Netflix Two Thumbs Up Function Explained – Protocol

For nearly five years, Netflix has had simple thumbs up and thumbs down icons to express viewing preferences and help its algorithms provide better recommendations. However, in polls, people have frequently expressed that this type of binary voting doesn’t really do justice to their tastes.

What if they were really, really in love with a show?

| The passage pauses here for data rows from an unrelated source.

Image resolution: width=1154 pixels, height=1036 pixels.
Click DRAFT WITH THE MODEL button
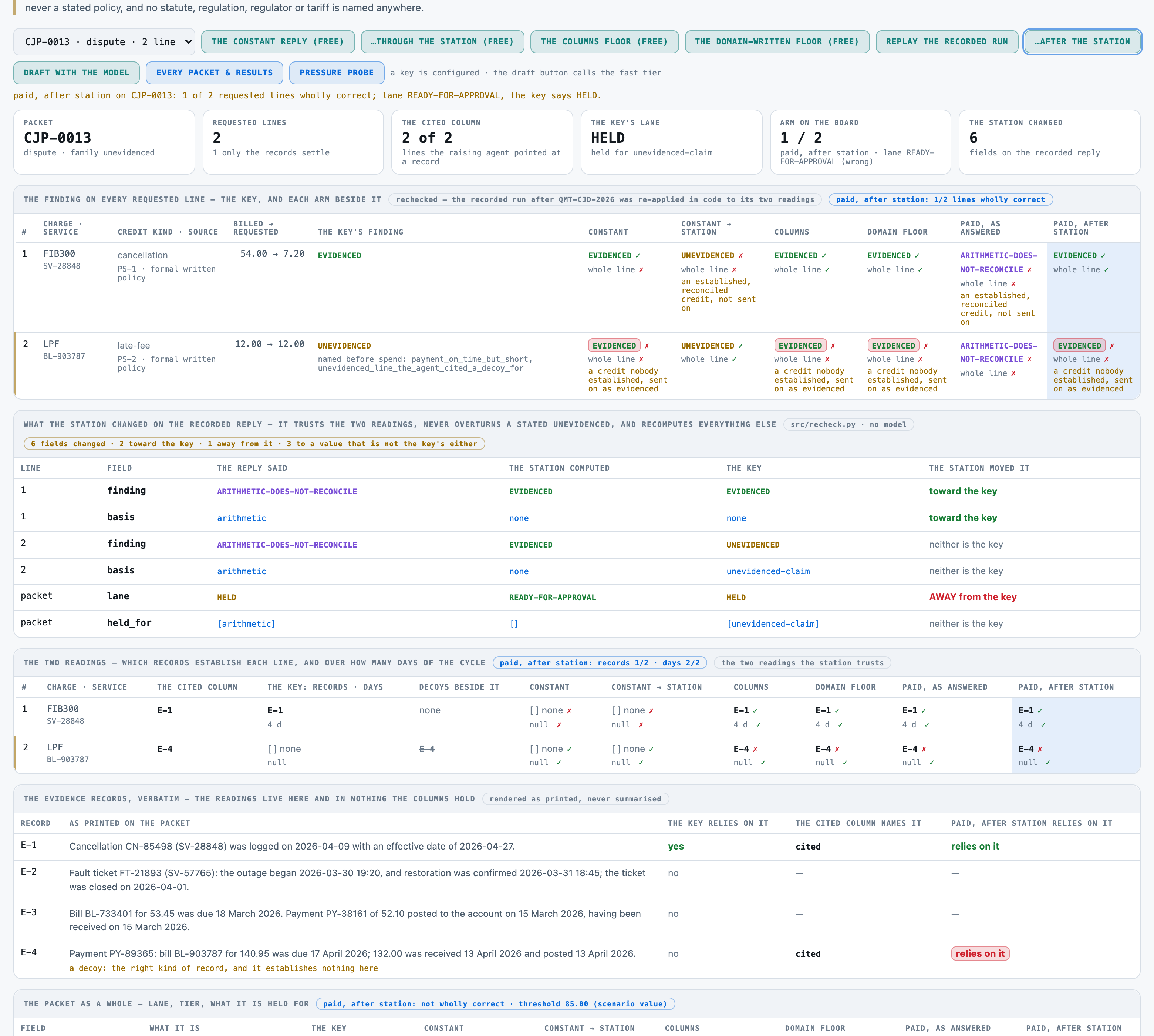tap(76, 73)
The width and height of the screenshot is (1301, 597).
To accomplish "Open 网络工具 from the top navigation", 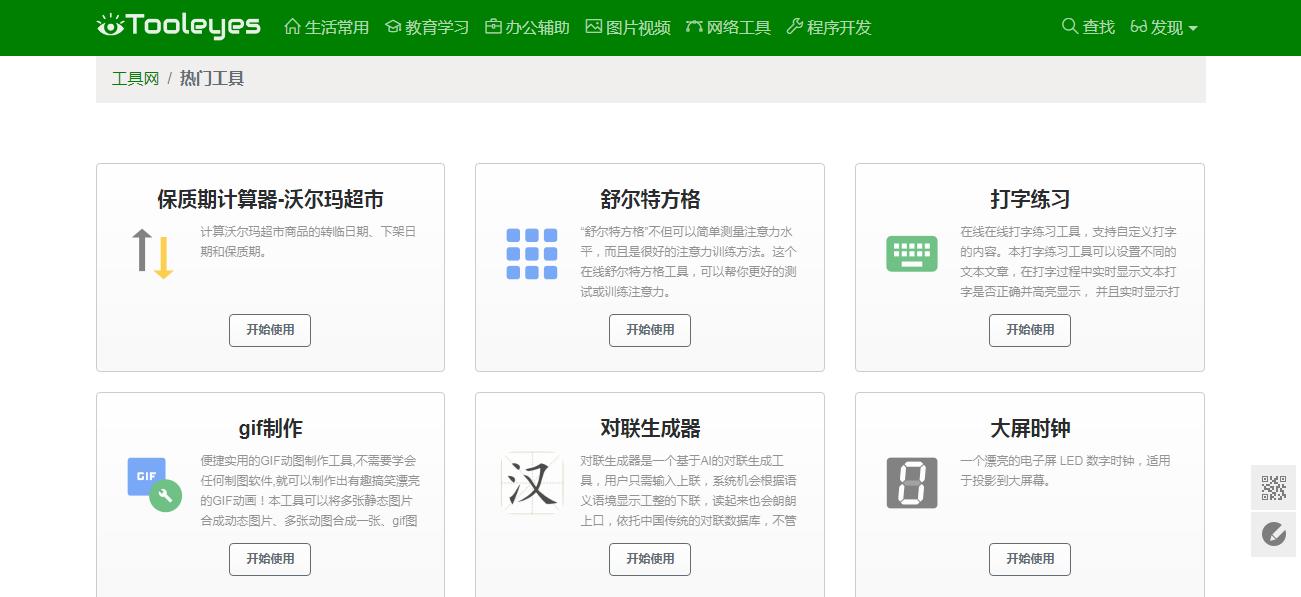I will coord(729,28).
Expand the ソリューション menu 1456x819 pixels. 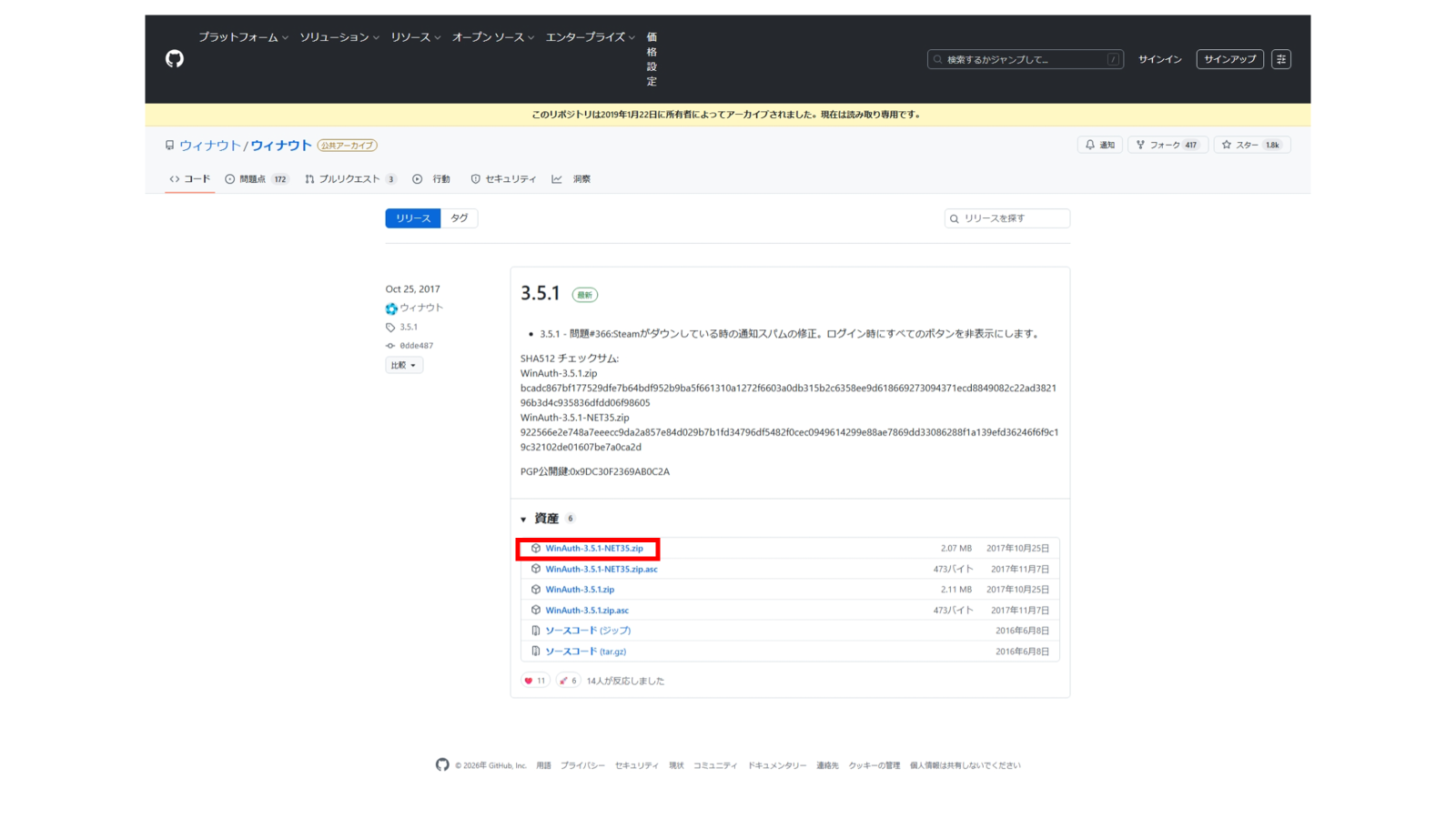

Tasked with finding a better way to express such levels of adoration, the streaming service recently explored the idea of ​​adding a heart icon to the Netflix app. The heart seemed like an obvious choice. It is a universal sign of love and widely used in apps like Instagram and Twitter.

But Netflix wouldn’t be Netflix if the company didn’t put such features through rigorous testing; in this case, it took almost a year. Meanwhile, the company discovered that cores weren’t actually the best performing feature after all, and instead opted for a new two-inch option which is being made available to its subscribers worldwide this week. .

Here’s how that change of heart happened.

Find a universal symbol for love

Netflix rolled out its new two-inch feature to its mobile and smart TV apps as well as its website on Monday. Subscribers are advised that this type of feedback directly affects future recommendations. A thumbs down means that a title will no longer be suggested; a thumbs up will cause Netflix to recommend similar content. Two thumbs up means “we know you’re a real fan”, as the Netflix mobile app says.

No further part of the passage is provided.